It seems like every time I sit down to write a post recently, the only thing I can think of to write about is blogging and then I get irritated with myself because I don’t really want to write about blogging because I feel like I’m going through one of those phases where the phrase “you’re over thinking it” rings true.
But fuck it. If that’s the only thing that’s going to break this horrible writer’s block that’s somehow set into my brain, I guess I’ll do that.
There was a thread the other day on 20sb.net soliciting opinions on whether or not individuals thought that they’d be blogging forever or if it was just a passing fad in their life, and it’s been interesting to read through what other people have said…. It’s been interesting to read why other people blog, what their motivations for doing so are… and it got me to thinking a bit about my own history with blogging, my own motivations, and if I foresee myself doing this indefinitely into the future.
I started blogging in November 1997. Actually, it’s inaccurate to say I was blogging. If you go digging about the history of blogging, the term weblog wasn’t coined until December 1997, and it wasn’t shortened to blog until April or May of 1999 when some guy decided to title his list of links “we blog” and the term spread like wildfire when Pyra Labs with public with it’s service Blogger in August 1999. Before that, they were called online journals or online diaries… but in general, served the same purpose so I just say I’ve been blogging since 1997.
When I started I was a few months shy of my 14th birthday.
For those of you who are too lazy to do math, that means I’m in my 14th year of blogging. I’m twenty-eight years old. I’ve been a blogger for approximately half of my life at this point. Being a blogger is something that’s sort of ingrained in the fabric of my being. I grew up doing this. I don’t forsee a future without doing this. I’d say it’s a part of who I am.
At the core, I’m a personal blogger. My blog is about my life, pure and simple. I’ve never been a topical blogger, per se. Historically, I’ve tended to write about what’s going on with me, thoughts on various issues that seem to be coming up in my everyday life, so on and so forth. I’ve never been able to commit to a specific topic, nor do I want to.

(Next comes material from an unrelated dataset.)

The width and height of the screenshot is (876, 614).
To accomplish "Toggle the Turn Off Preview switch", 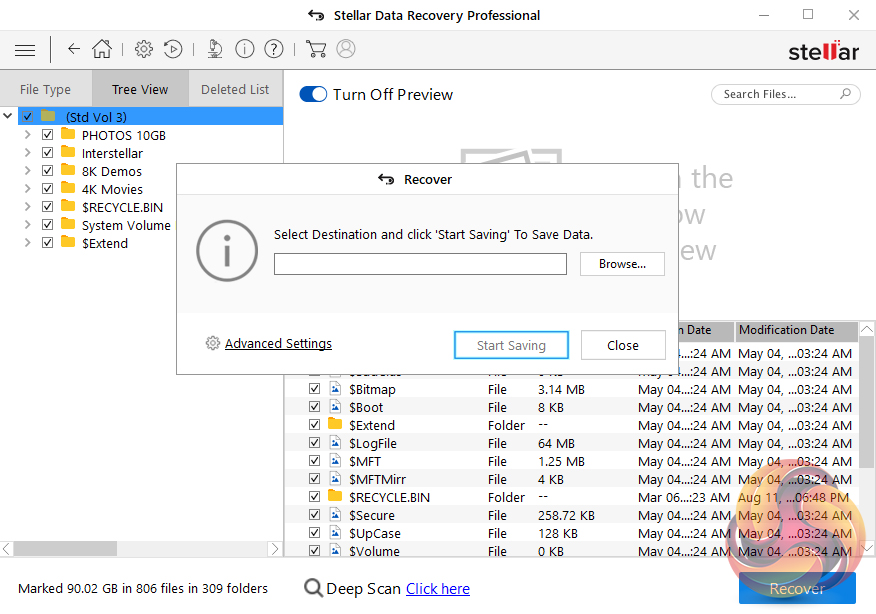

At times, that’s a challenge. As I’ve gotten older, I’ve grown a lot more private and selective about what I tell. I think sometimes that’s a good thing, and sometimes it’s just me being cowardly and lazy. It’s also frustrating when you’re going through a period of time in your life where you wish you could sit down and write a blog entry about it, but you can’t exactly bring yourself to do that. I suppose that’s why paper journals and changing visibility to private exist (and I do these things) but when you want to be making a concerted effort to be writing publicly and the main topic of your blog is your life, it’s… well… frustrating.
Which I suppose is where I’m at right now. Frustrated about wanting to blog about the unbloggable.
Not that all of it’s unbloggable either, it’s just… well… I’m self-conscious about things to the point of fault at times. I’m not sure why I care what complete strangers think about the way I live my life, but I’m horribly afraid of being judged poorly… so I tend to err toward writing more conservatively than I actually live to make y’all think I’m perfect or something.
Which I’m not.
I just like to pretend I am.
(In the nature of disclosure, I have written half of this entry under the influence of bourbon.)
One of the things that came up in that 20sb thread by some folks is that they figured they’d only continue blogging if they managed to build themselves a reasonably loyal following, were getting a decent amount of comments on every post and getting a reasonable amount of hits.
That’s totally not me.
Okay, sure… those are things I’m aware of. I get super duper excited when I get a comment on one of my posts (and double kudos if you’re conversational about it). I check my Google Analytics account pretty much daily to see what my hit count was for the day before and the bigger the number the happier I am, but I don’t care so much that I’m going to stop writing if the numbers for those things are zero…. and from my experience, the more I write the more those numbers are not zero.
But at the end of the day, I still do write for me.
So, I care. But I don’t care.
Or something like that.
If you’re a blogger, do you envision yourself doing it forever? Why do you blog? If you don’t, why don’t you?